Developing a new car can be very expensive. During the late 1970s Fiat, Alfa Romeo, Saab and Lancia decided to share some costs and between them they produced what was called their Type Four platform, which was a front wheel drive engine and chassis layout. This meant that not only could they save on development costs but they could also benefit from economies of scale by sharing body parts amongst themselves.
Alfa Romeo at the time was unprofitable and the Italian government agency that controlled it was getting impatient and so a good profitable line was needed. The company decided that it was time to build a large executive car to compete with the likes of the Ford Granada and the Mercedes-Benz E class, based on the type four platform.

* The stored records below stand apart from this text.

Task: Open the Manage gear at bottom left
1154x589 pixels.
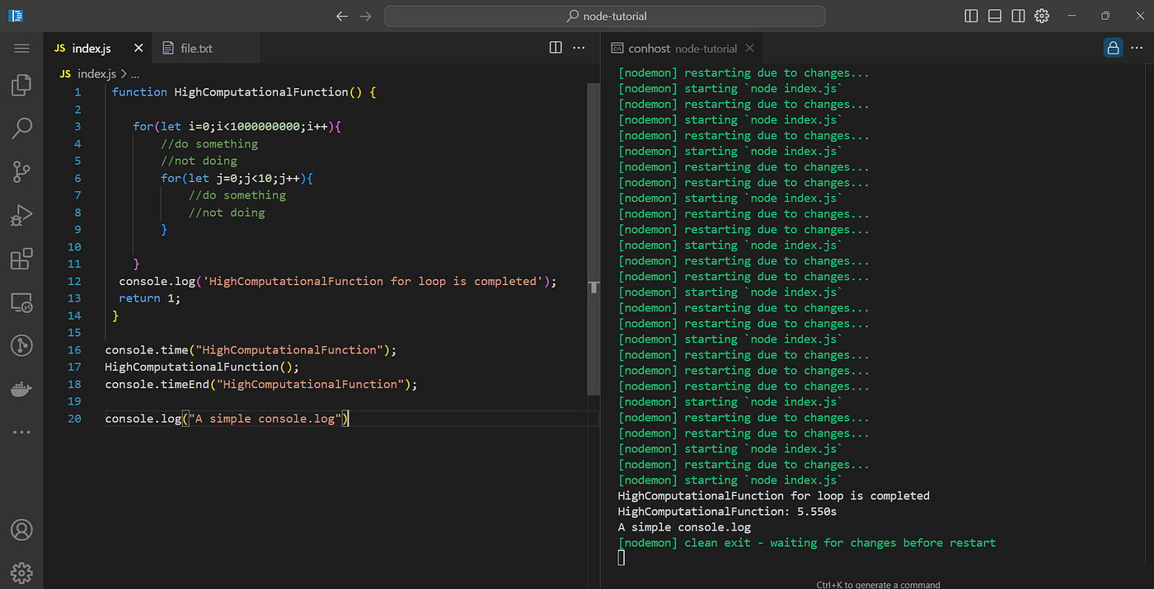Action: tap(21, 572)
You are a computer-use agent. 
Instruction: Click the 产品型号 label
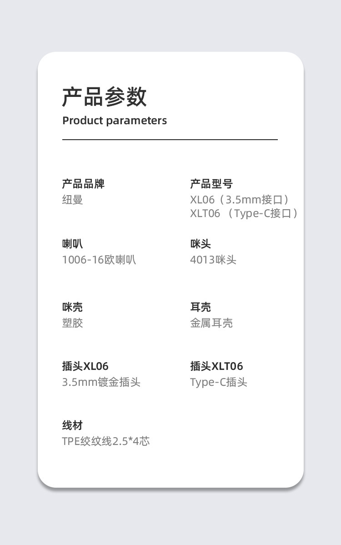tap(211, 184)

The Pinninfarina designed, luxurious and spacious 164 V6 was a result and it was launched in 1988 to a receptive market. With a 3 litre V6 engine creating 228 brake horsepower it had power aplenty; top speed was an excellent 152 mph and it could go from nought to 60 within seven seconds. Many steel parts were galvanised, so it didn't rust too much. There were luxuries such as automatic climate control, and the leather covered seats were not only heated but also electrically adjusted. Anti-lock brakes, an electronically controlled suspension system, and an engine supported by hydraulic mounts to iron out vibration made this, on the face of it, an excellent car.
It had not one but three computers controlling engine management, instruments, and the Aircon system; and a microchip controlled the dashboard functions.
More variants followed, offering different levels of trim and different engines, including even turbocharged options.
This car was really Alfa Romeo's last throw of the dice and they were taken over by Fiat before it was available for sale. The Fiat executives must have been very pleased that it was such a good seller; more than a quarter of a million of them were sold before production ended in 1988; but they would have been less pleased with the warranty claims.
The car was packed with electronic wizardry but this meant that it needed the most complicated wiring harness that Alfa Romeo had ever fitted. To compound the problem, there was a battery of buttons, every one of which looked identical to the rest, to control the various electronic functions and pressing the wrong ones at the wrong time could lead to unexpected consequences. Minor problems very quickly became major ones when faults started to develop and motor engineers who were called in to fix them could only gaze in wonder at the huge mass of wiring that they were expected to make sense out of. Oh and timing belts (which should have been changed after every 50,000 miles) had a habit of snapping well before then, with expensive consequences. Result? These cars suffered from horrible depreciation.
Yes the 164 was a sales success which brought in much needed funds but it also lost Alfa Romeo a great number of fans, and prestige, in the process.